Extrait du texte:
---
11/12/2019 europalestine.com  5 min #165830

Quand Raphaël Glucksmann se fait remettre à sa place...

Lettre de Salah Guemriche dans le journal Le soir d'Algérie, à la veille d'élections algériennes, et à alors que le parlement européen, qui ne s'en est jamais soucié jusqu'ici, vient de chapitrer le régime algérien, à l'initiative de Raphaël Glucksmann. (Extraits)


"Après avoir ignoré les désolations du peuple algérien durant tout le règne de Bouteflika, comme l'UE a de tous temps ignoré les malheurs du peuple palestinien, voilà que, soudain, la bonne conscience du Parlement européen se réveille !", écrit sans une "Lettre ouverte à Raphaël Glucksmann et aux eurodéputé-e-s", l'essayiste algérien.

À l'initiative de ce réveil, un député fraîchement élu, surgi de la Sarkozie (il était présent au fameux meeting du 29 avril 2007 du candidat de l'UMP), passé au macronisme avant d'opter pour une gauche en perdition : Raphaël Gluksmann. Il est dit que, jeune étudiant, il aurait fait un stage de sept mois au Soir d'Algérie ! Très original ! Mais on ne peut pas dire que cela lui ait servi à établir une juste hiérarchie des causes à soutenir...

Adepte du bienfondé de la guerre en Irak (avec la revue Le Meilleur du monde, organe des néo-conservateurs français), puis, contrat de mariage oblige (avec une ancienne vice-ministre de l'Intérieur de la Géorgie), soutien du Président géorgien (2008-2013), on le retrouve en mai 2019 sur une liste socialisante aux Européennes ! Plus convertible que ça, tu meurs !
---
À faire:
a) Restituez, tel quel, le passage de l'extrait sur Raphaël Glucksmann qui s'ouvre sur les mots contenant "Lettre de Salah" et se clôt sur "Raphaël Glucksmann. (Extraits)".
b) D'après l'extrait sur Raphaël Glucksmann, combien de temps aurait duré son stage au Soir d'Algérie ?
c) Prolongez l'extrait sur Raphaël Glucksmann à partir de sa dernière phrase.
Les données ci-dessous ne sont pas nécessaires.

Données:
---
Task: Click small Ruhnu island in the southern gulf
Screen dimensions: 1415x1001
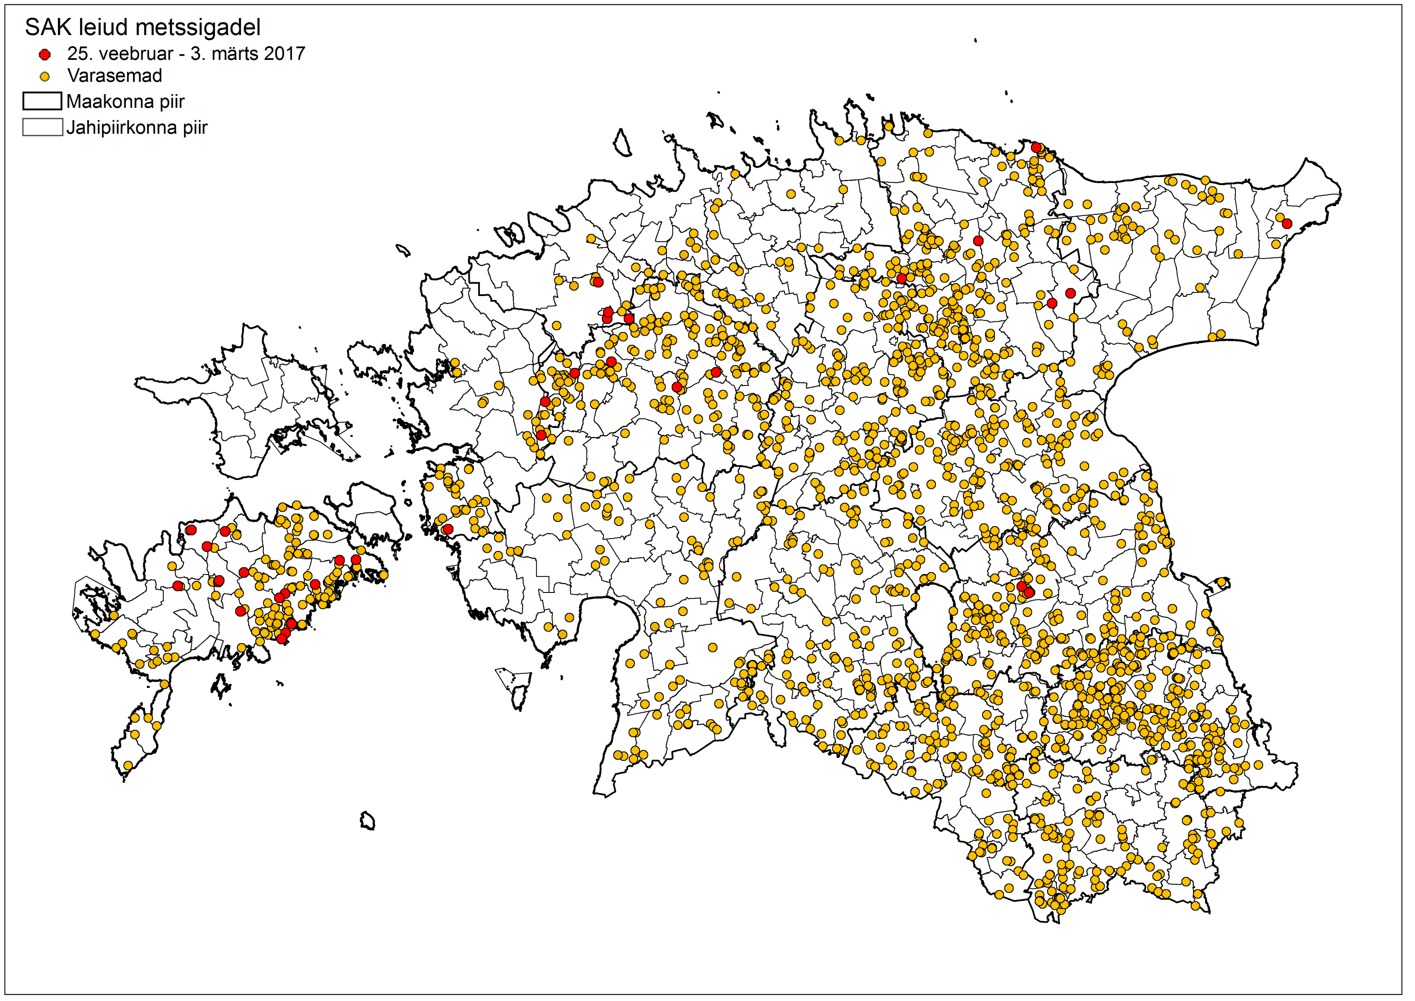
---
Les réponses:
a)
Lettre de Salah Guemriche dans le journal Le soir d'Algérie, à la veille d'élections algériennes, et à alors que le parlement européen, qui ne s'en est jamais soucié jusqu'ici, vient de chapitrer le régime algérien, à l'initiative de Raphaël Glucksmann. (Extraits)

b) Sept mois.

c)
C'est donc, à l'initiative de l'ancien conseiller du Président géorgien que votre Parlement vient de chapitrer le pouvoir algérien en le sommant de cesser les atteintes aux droits de l'Homme dont sont victimes les activistes ou les sympathisants algériens du Hirak. Belle et admirable initiative, certes. Mais, loin de faire oublier la bienveillance du Parlement à l'égard de la politique d'apartheid pratiquée au grand jour par l'État d'Israël, cette initiative met l'accent sur une exceptionnalité sans précédent dans l'histoire des relations internationales. La vérité est que, dans le sillage de l'ONU, l'UE s'est distinguée par sa discrétion dans la tragédie du peuple palestinien, ce qui revient à cautionner les manquements aux droits de l'Homme commis quotidiennement par l'État d'Israël : le sort de tout un peuple dépossédé, déshumanisé, forcé de survivre dans un camp de concentration à ciel ouvert, ce sort vous indiffère, Mesdames et Messieurs du Parlement ! D'où la question primordiale : pourquoi cette indignation sélective ? Et, subséquemment : pourquoi aujourd'hui ?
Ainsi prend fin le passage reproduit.